■ **EXERCISE OBJECTIVE**
Take the listing and print it in full, exactly as given.

■ **INPUT RECORDS**
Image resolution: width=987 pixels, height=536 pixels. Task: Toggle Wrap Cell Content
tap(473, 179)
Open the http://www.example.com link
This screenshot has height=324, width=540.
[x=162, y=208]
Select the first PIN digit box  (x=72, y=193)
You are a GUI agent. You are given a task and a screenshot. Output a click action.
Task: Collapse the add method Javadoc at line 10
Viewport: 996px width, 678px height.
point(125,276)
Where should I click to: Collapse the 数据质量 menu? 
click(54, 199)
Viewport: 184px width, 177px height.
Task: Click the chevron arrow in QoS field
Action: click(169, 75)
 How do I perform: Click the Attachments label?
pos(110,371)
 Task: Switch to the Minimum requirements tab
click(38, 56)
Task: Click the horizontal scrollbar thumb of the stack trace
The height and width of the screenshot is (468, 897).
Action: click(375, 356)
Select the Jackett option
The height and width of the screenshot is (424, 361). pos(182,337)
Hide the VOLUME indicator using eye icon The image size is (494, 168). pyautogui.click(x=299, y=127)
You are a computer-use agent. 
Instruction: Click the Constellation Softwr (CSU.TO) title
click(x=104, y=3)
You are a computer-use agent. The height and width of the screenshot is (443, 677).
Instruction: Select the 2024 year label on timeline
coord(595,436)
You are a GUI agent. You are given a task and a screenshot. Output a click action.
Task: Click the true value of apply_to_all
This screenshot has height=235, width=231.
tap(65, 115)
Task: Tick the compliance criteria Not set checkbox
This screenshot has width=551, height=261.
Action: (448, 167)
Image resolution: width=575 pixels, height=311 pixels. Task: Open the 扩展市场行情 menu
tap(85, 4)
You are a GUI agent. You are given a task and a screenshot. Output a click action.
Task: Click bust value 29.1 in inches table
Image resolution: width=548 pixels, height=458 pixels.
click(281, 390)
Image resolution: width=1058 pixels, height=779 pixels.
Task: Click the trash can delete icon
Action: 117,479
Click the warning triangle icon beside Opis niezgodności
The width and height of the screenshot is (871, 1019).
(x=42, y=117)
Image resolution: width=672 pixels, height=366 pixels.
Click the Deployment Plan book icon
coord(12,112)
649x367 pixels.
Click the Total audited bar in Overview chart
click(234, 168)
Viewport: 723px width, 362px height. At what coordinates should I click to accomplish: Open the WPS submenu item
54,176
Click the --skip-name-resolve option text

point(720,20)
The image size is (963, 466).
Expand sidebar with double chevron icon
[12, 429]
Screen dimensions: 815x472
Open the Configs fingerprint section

■ **FINAL ANSWER**
Image resolution: width=987 pixels, height=536 pixels. Task: Toggle Wrap Cell Content
tap(473, 179)
Open the http://www.example.com link
This screenshot has height=324, width=540.
[x=162, y=208]
Select the first PIN digit box  (x=72, y=193)
You are a GUI agent. You are given a task and a screenshot. Output a click action.
Task: Collapse the add method Javadoc at line 10
Viewport: 996px width, 678px height.
point(125,276)
Where should I click to: Collapse the 数据质量 menu? 
click(54, 199)
Viewport: 184px width, 177px height.
Task: Click the chevron arrow in QoS field
Action: click(169, 75)
 How do I perform: Click the Attachments label?
pos(110,371)
 Task: Switch to the Minimum requirements tab
click(38, 56)
Task: Click the horizontal scrollbar thumb of the stack trace
The height and width of the screenshot is (468, 897).
Action: click(375, 356)
Select the Jackett option
The height and width of the screenshot is (424, 361). pos(182,337)
Hide the VOLUME indicator using eye icon The image size is (494, 168). pyautogui.click(x=299, y=127)
You are a computer-use agent. 
Instruction: Click the Constellation Softwr (CSU.TO) title
click(x=104, y=3)
You are a computer-use agent. The height and width of the screenshot is (443, 677).
Instruction: Select the 2024 year label on timeline
coord(595,436)
You are a GUI agent. You are given a task and a screenshot. Output a click action.
Task: Click the true value of apply_to_all
This screenshot has height=235, width=231.
tap(65, 115)
Task: Tick the compliance criteria Not set checkbox
This screenshot has width=551, height=261.
Action: (448, 167)
Image resolution: width=575 pixels, height=311 pixels. Task: Open the 扩展市场行情 menu
tap(85, 4)
You are a GUI agent. You are given a task and a screenshot. Output a click action.
Task: Click bust value 29.1 in inches table
Image resolution: width=548 pixels, height=458 pixels.
click(281, 390)
Image resolution: width=1058 pixels, height=779 pixels.
Task: Click the trash can delete icon
Action: 117,479
Click the warning triangle icon beside Opis niezgodności
The width and height of the screenshot is (871, 1019).
(x=42, y=117)
Image resolution: width=672 pixels, height=366 pixels.
Click the Deployment Plan book icon
coord(12,112)
649x367 pixels.
Click the Total audited bar in Overview chart
click(234, 168)
Viewport: 723px width, 362px height. At what coordinates should I click to accomplish: Open the WPS submenu item
54,176
Click the --skip-name-resolve option text

point(720,20)
The image size is (963, 466).
Expand sidebar with double chevron icon
[12, 429]
Screen dimensions: 815x472
Open the Configs fingerprint section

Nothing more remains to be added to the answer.